Earlier research on the meteorites had suggested that they were a rare find, but it was not until Bizzarro got hold of the samples himself that he was able to take a closer look.
"We knew they were special--but they turned out to be even more special than we thought. We've been really lucky," says lead-author, Elishevah van Kooten, from the Natural History Museum of Denmark.
Colleague: Science at its best
Astrophysicist Anja Andersen, from the Dark Cosmology Centre, the University of Copenhagen, Denmark, is impressed with the new research.
She was not involved with the research herself.
“It’s extremely well done, and it’s science at its best. They’ve made a lot of measurements, which weren’t easy to do. But this is exactly what this research group are good at. There’s no doubt about [the accuracy of] these results,” says Andersen.

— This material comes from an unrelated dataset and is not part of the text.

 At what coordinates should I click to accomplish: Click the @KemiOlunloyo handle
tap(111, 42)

The research group has regularly pushed the limits of our knowledge of the solar system, says Andersen.
The new measurements showed a division of the protoplanetary disk, where all the gas and dust needed to create planets and stars came from, which made it impossible for some components of the outer solar system to move into the inner solar system, as scientists had previously thought.
According to Andersen, this new research rewrites the history of the solar system.

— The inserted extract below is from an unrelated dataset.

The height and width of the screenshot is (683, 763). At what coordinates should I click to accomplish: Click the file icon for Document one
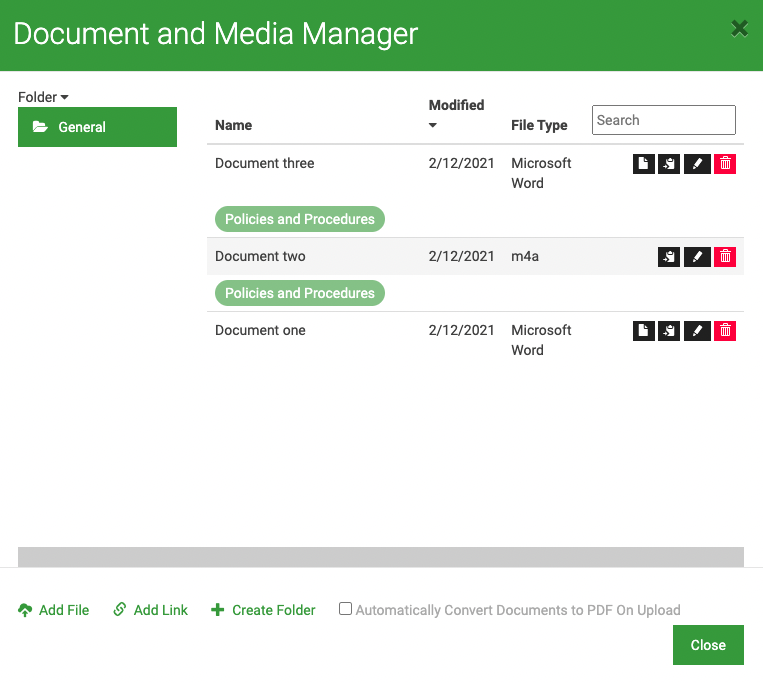coord(643,331)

“For me, it’s really big. They won’t get a Nobel Prize, but it’s big. It’s as if someone has found out that it wasn’t Columbus who discovered America,” he says.

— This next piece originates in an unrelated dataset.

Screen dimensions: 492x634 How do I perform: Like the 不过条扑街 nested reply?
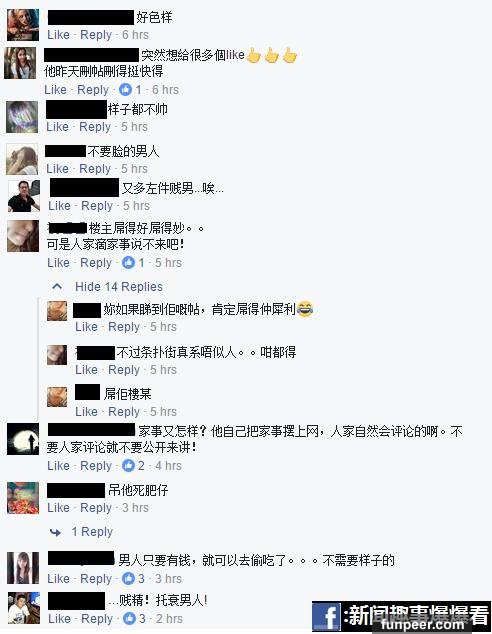click(86, 370)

New insights into the origin of life
Apart from telling us how the solar system formed, the meteorites might also tell us something new about the origin of life here on Earth. Many scientists now suggest that meteorites and comets first brought life to Earth.
“[These meteorites] can explain more about the primitive stuff that our solar system in made of. And it’s important because the type of molecules that can lead to life, originate from these types of materials. They are the building blocks of life,” says Bizzarro.
Van Kooten says it could be valuable to know what conditions were like in the early days of the solar system when searching for life elsewhere in the universe.
“It can make us wiser about whether our solar system is special or requires special conditions for the formation of life--or if it’s just one of many,” she says.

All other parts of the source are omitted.